RECORDS »
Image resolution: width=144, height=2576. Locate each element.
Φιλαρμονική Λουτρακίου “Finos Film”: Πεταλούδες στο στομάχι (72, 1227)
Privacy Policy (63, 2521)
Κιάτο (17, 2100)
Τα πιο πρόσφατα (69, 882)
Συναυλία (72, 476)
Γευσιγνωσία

ACTION ITEM »
Could you output exactly the lines from the one containing "Privacy Policy (63, 2521)" to the end of the entries above, both included, and no others?

OUTPUT FOR THIS TASK »
Privacy Policy (63, 2521)
Κιάτο (17, 2100)
Τα πιο πρόσφατα (69, 882)
Συναυλία (72, 476)
Γευσιγνωσία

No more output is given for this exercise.